Pourtant, son dernier film, français de nationalité, mais bel et bien
kurde dans l'esprit, possède un charme fou dans un registre décalé,
parfois burlesque, au sein d'une histoire qui a plus à voir avec la
tragédie. Il y est question d'exil, le Kurdistan indépendant n'existe
toujours pas, de la religion et de la place des femmes dans une
communauté fermée et respectueuse de traditions ancestrales. Saleem met
un petit grain de folie dans ce monde a priori austère et signe une
sorte de conte qui se soucie assez peu de vraisemblance ou de réalisme.
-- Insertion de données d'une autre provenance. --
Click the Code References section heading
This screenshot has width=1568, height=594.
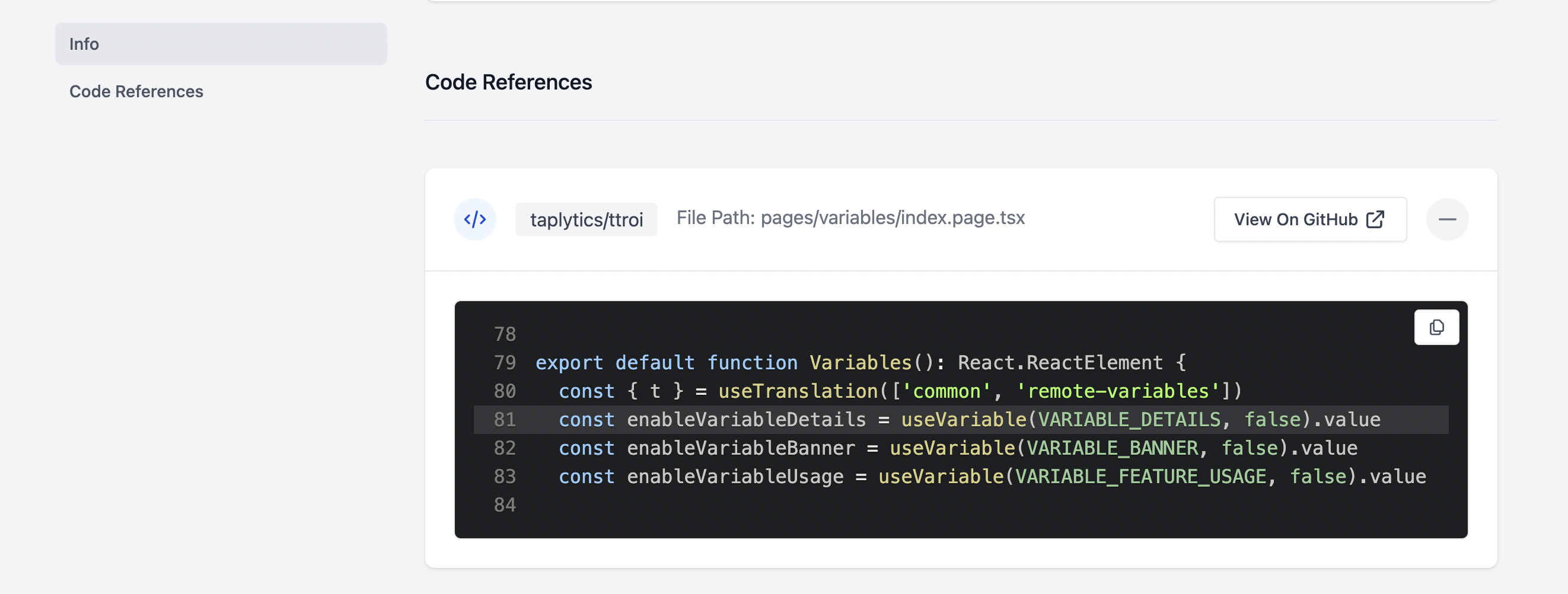(x=509, y=82)
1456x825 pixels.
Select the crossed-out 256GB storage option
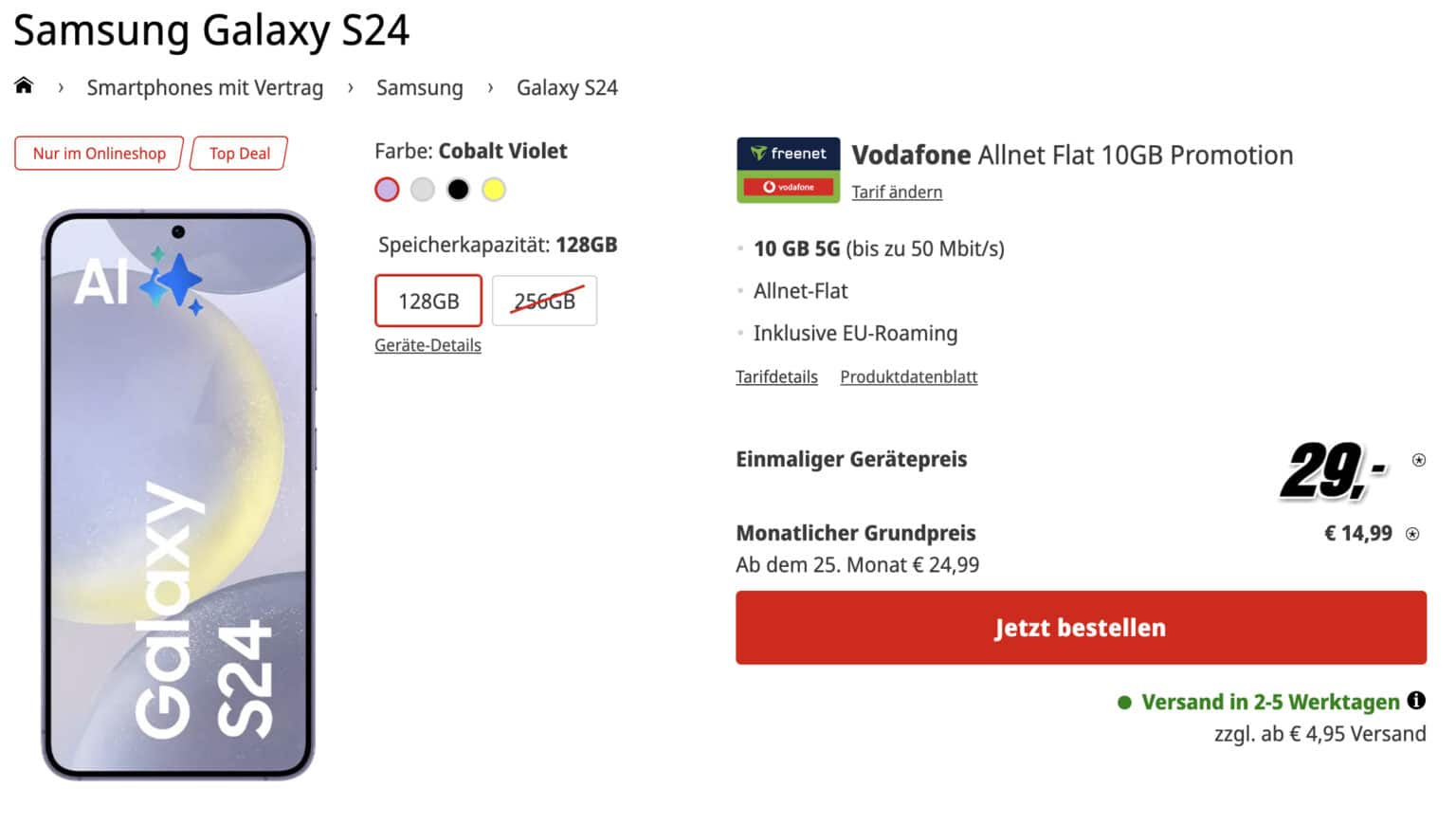(544, 301)
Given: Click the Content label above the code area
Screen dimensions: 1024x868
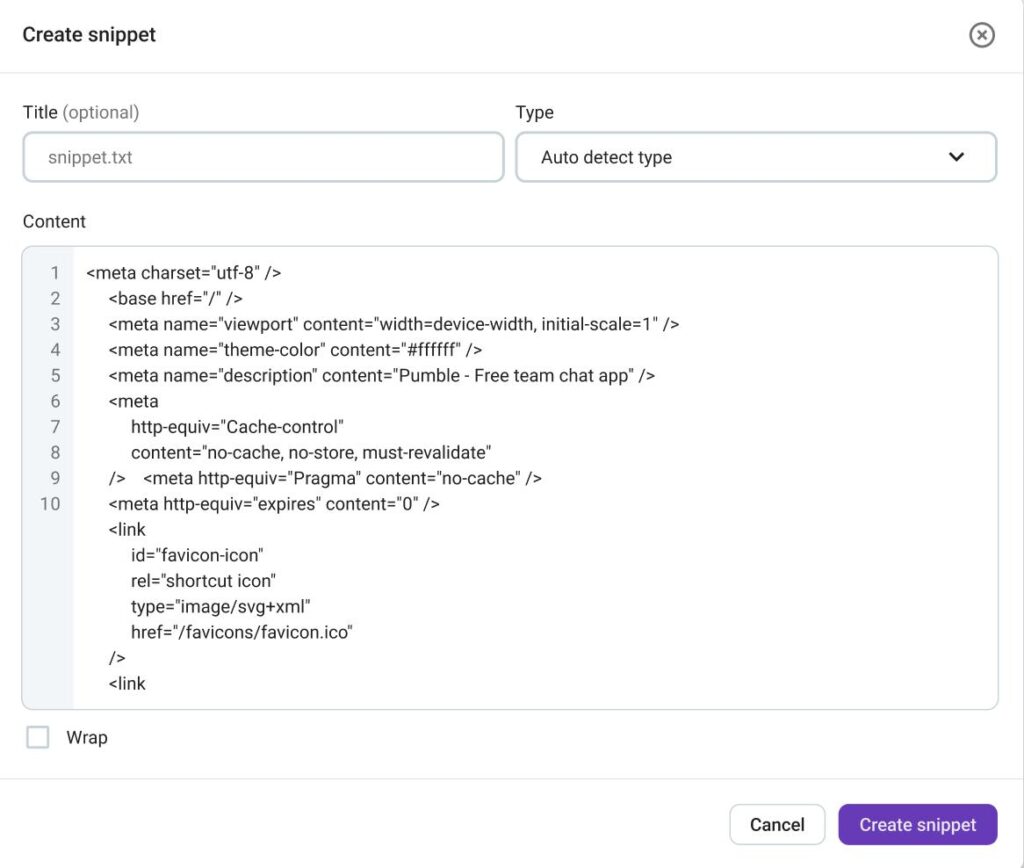Looking at the screenshot, I should click(x=54, y=221).
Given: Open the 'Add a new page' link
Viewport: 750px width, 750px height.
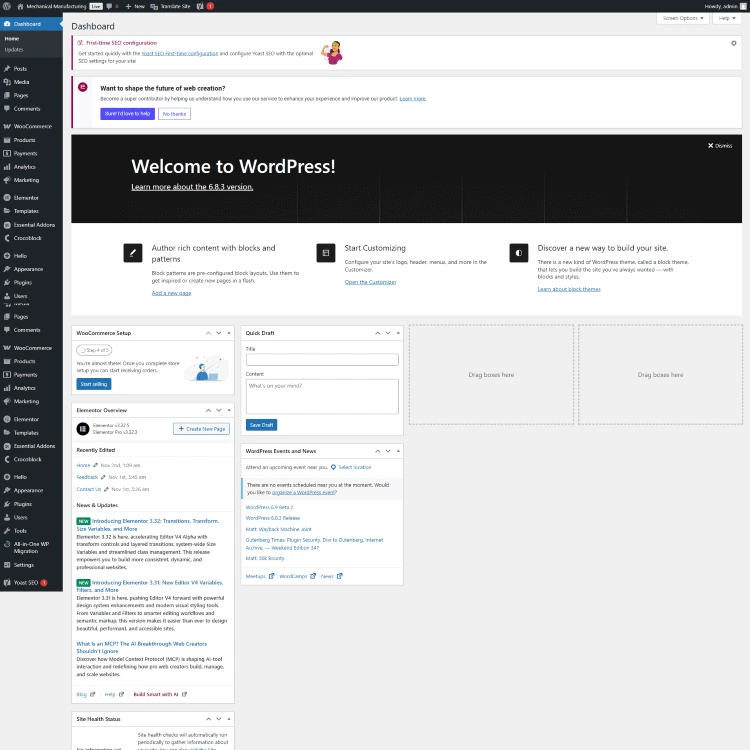Looking at the screenshot, I should tap(171, 293).
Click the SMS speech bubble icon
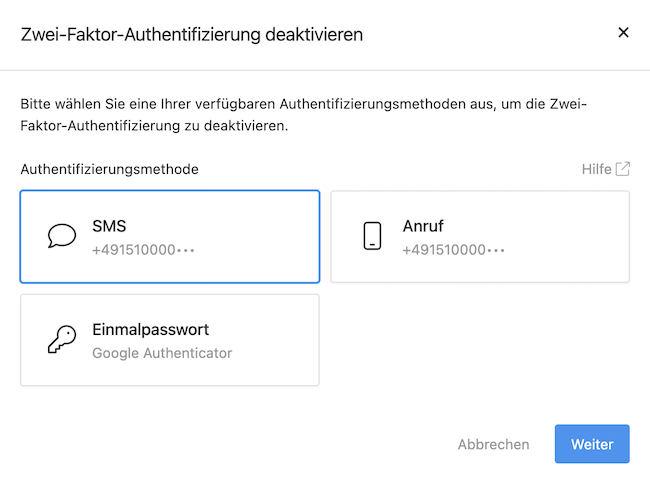Viewport: 650px width, 482px height. click(x=62, y=236)
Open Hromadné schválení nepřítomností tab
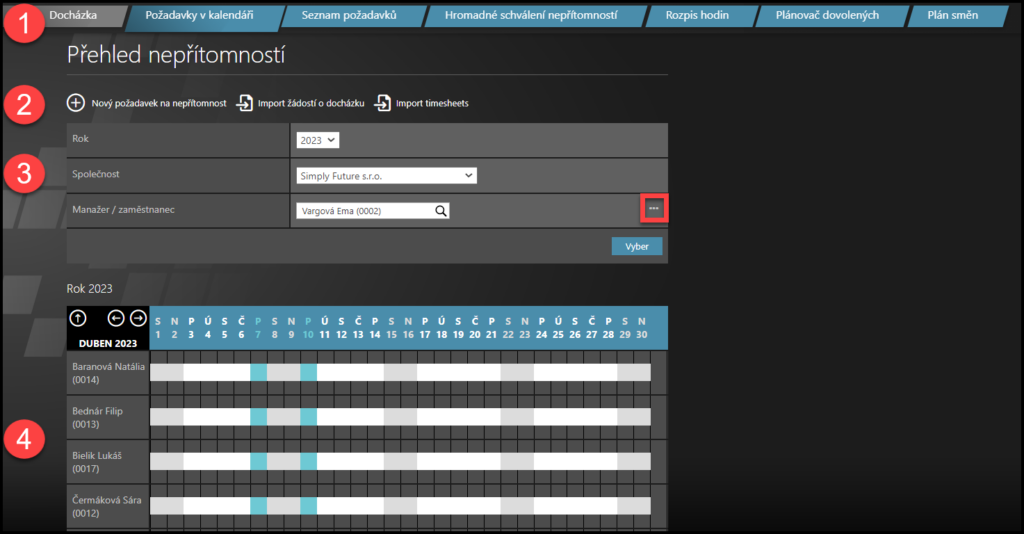The height and width of the screenshot is (534, 1024). point(530,16)
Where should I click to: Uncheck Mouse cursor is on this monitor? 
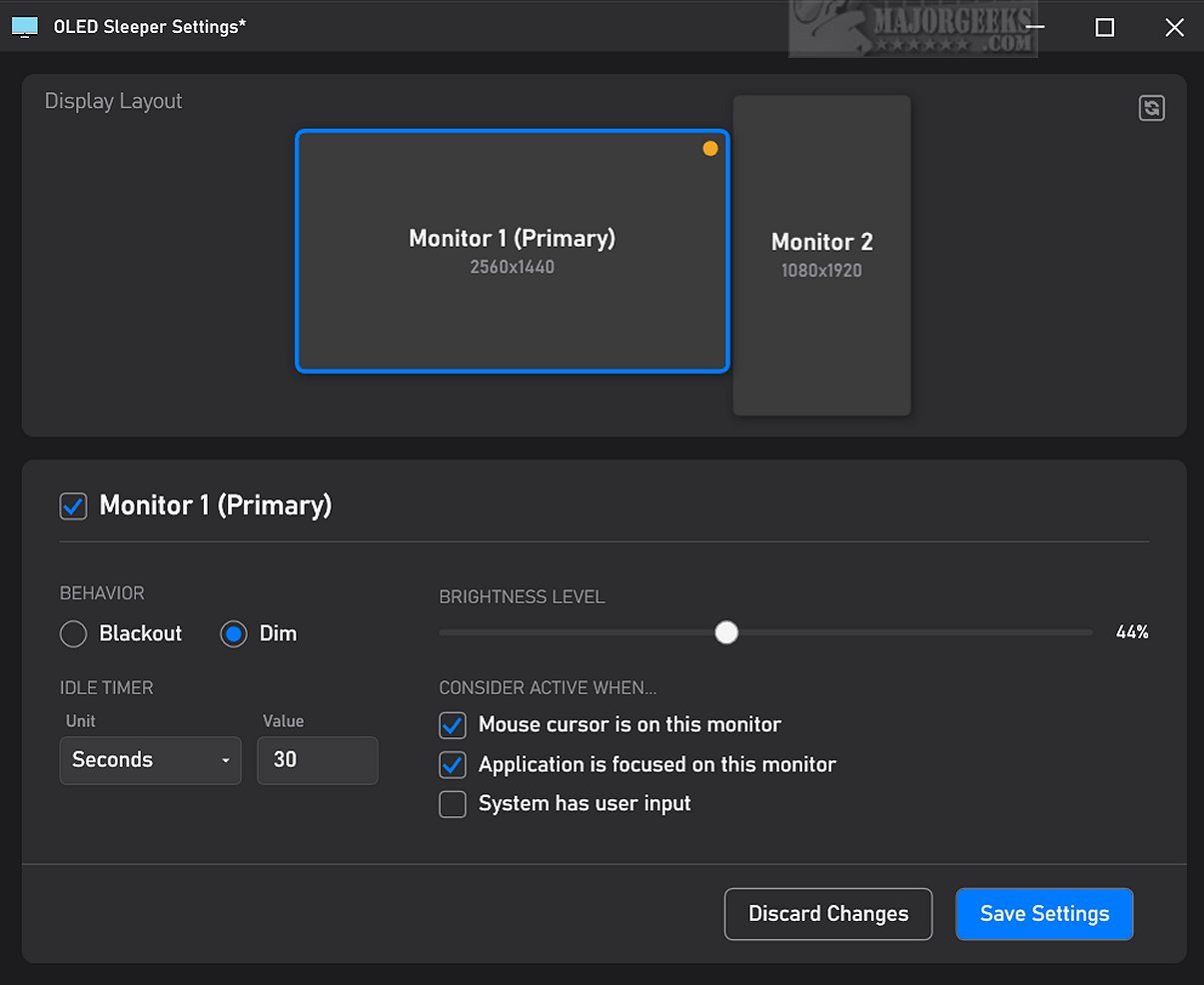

Le caractère un brin irrévérencieux de l'affaire est plutôt
déconcertant, mais participe du plaisir que l'on prend à ce film
dégingandé, à l'atmosphère lunaire. L'irruption d'un français qui n'a
rien demandé, l'excellent Jonathan Zaccaï, sert de révélateur, dans ce
récit qui pourrait, devrait, basculer dans le drame et qui s'en échappe
par des pirouettes incongrues, totalement inattendues. Et puis, il y a
la merveilleuse et lumineuse Golshifteh Farahani, seule dans ce monde
d'hommes, dont la volonté de se libérer laissera pantois les machos qui
l'entourent. Cette actrice iranienne, remarquée dans A propos d'Elly,
vit désormais à Paris et fait partie de la distribution des prochains
Roland Joffé et Marjane Satrapi. Elle n'est pas pour rien dans le
bonheur simple que l'on prend à ce véritable film de kurdes.